START EXCERPT TO READ

The first lesson is that you have to become active politically. The easiest and quickest way is with money. Attend fund-raising dinners and events, make donations to candidates and politicians.

About 18 months ago, Dr. Clive P. Duncan, our Immediate Past President, invited me to visit the University of British Columbia to give a talk entitled “Advancing the Orthopaedic Agenda - The Alberta Model.” In the audience that night was Dr. Paul Wright. Paul perked up when I mentioned $1,000 as the potential minimum donation per election cycle that is necessary to get an assured meeting with your MLA, or MPP, or MNA. As it turned out, Paul’s hospital was slated for closure. So, he went ahead and made the donation, and was able to get such a meeting. Paul believes that meeting helped reverse the decision to close his hospital in Vancouver, and today his hospital remains open.

The second lesson involves two questions that you must ask yourself:

  • Does it make sense from a medical standpoint, and for the health care system?

  • Does it make sense politically?

Too many physicians think that just answering “yes” to the first question is all that matters. Yes, it makes sense clinically and medically, and for the health care system. I would argue that getting a “yes” to the second question is just as important because unless it makes sense politically, a programme is unlikely to go ahead.

END EXCERPT TO READ
START MATERIAL SUPPLIED

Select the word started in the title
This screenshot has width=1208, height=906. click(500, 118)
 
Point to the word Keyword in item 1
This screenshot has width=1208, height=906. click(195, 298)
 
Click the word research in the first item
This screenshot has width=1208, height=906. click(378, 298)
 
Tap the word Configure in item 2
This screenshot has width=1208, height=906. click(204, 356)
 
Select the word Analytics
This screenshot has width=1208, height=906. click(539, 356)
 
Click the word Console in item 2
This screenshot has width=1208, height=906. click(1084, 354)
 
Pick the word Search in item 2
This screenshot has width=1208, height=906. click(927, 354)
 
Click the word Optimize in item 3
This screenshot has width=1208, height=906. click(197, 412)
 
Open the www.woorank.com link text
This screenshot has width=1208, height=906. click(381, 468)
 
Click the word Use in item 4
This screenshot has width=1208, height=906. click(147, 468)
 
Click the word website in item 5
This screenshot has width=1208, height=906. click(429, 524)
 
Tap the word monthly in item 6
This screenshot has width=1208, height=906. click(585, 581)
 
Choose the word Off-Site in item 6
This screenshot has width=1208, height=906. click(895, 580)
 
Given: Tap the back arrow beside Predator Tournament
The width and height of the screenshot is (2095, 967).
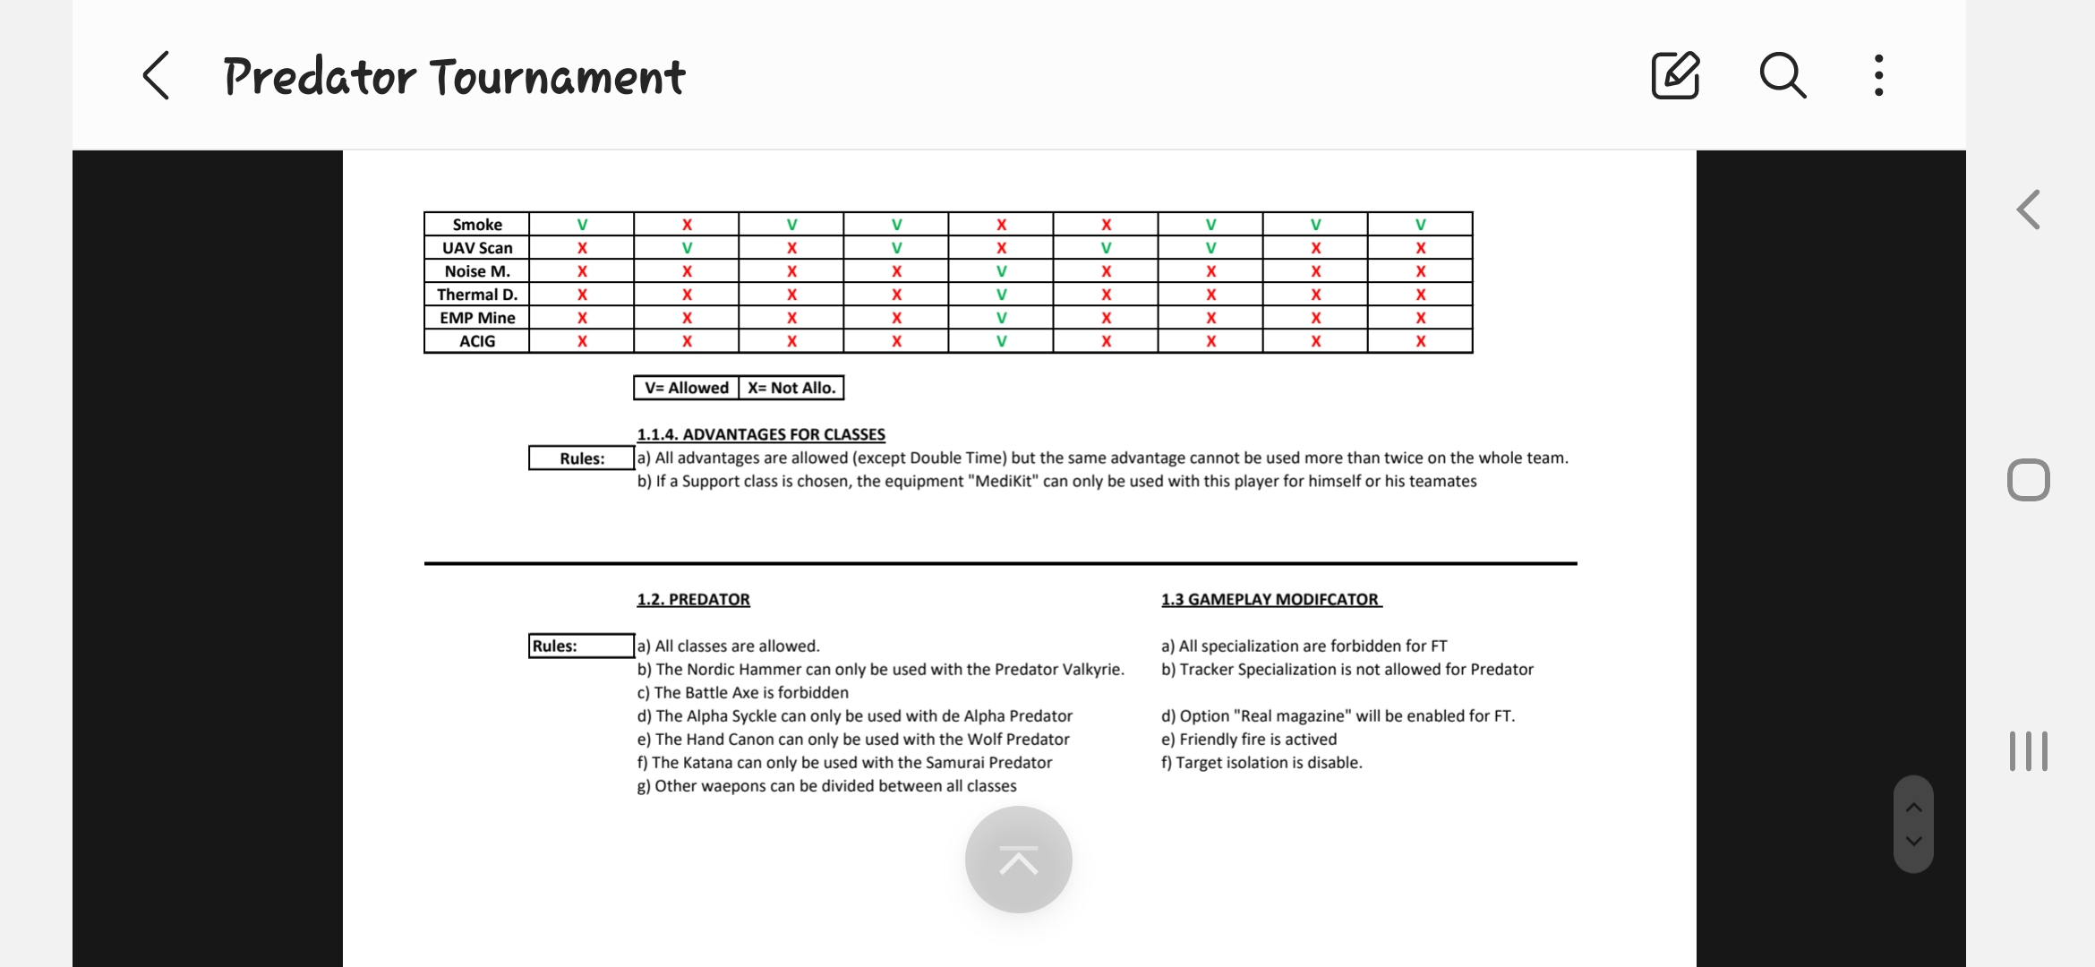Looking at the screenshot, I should click(x=157, y=75).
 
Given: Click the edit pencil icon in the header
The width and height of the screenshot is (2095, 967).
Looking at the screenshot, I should click(x=1675, y=75).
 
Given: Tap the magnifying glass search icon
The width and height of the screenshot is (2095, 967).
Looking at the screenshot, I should click(x=1783, y=75).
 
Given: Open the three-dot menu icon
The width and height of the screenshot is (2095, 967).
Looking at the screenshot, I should click(x=1878, y=75).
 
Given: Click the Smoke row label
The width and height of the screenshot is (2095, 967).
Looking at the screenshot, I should click(x=477, y=225).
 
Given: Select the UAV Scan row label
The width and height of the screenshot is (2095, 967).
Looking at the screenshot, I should click(x=477, y=248).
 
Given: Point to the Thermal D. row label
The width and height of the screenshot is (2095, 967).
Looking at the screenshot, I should click(x=477, y=295).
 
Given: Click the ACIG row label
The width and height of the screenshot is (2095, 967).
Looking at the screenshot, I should click(x=477, y=341).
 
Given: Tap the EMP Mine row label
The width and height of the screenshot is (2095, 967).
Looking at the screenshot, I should click(x=477, y=318).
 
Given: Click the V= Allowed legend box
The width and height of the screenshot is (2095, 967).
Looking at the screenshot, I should click(x=687, y=388).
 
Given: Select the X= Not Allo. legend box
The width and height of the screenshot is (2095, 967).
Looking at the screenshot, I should click(x=791, y=388).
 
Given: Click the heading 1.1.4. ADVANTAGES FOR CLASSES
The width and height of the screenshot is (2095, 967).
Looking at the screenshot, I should click(x=761, y=434).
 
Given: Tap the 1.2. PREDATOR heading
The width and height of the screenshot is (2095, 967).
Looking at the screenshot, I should click(x=694, y=599).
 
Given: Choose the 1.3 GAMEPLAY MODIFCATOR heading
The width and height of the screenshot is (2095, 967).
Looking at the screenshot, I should click(x=1270, y=599).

END MATERIAL SUPPLIED

=== TASKS FOR THIS EXERCISE ===
[A] In the passage on physician political involvement, what amount is mentioned as the potential minimum donation per election cycle needed to get an assured meeting with an MLA, MPP, or MNA?
[B] Rewrite the passage on physician political involvement from "The first lesson" up to and including "candidates and politicians.", replacing "candidates" with "campaigns".
The data are not needed for anything that follows.

=== RESPONSES BY TASK ===
[A] $1,000

[B]
The first lesson is that you have to become active politically. The easiest and quickest way is with money. Attend fund-raising dinners and events, make donations to campaigns and politicians.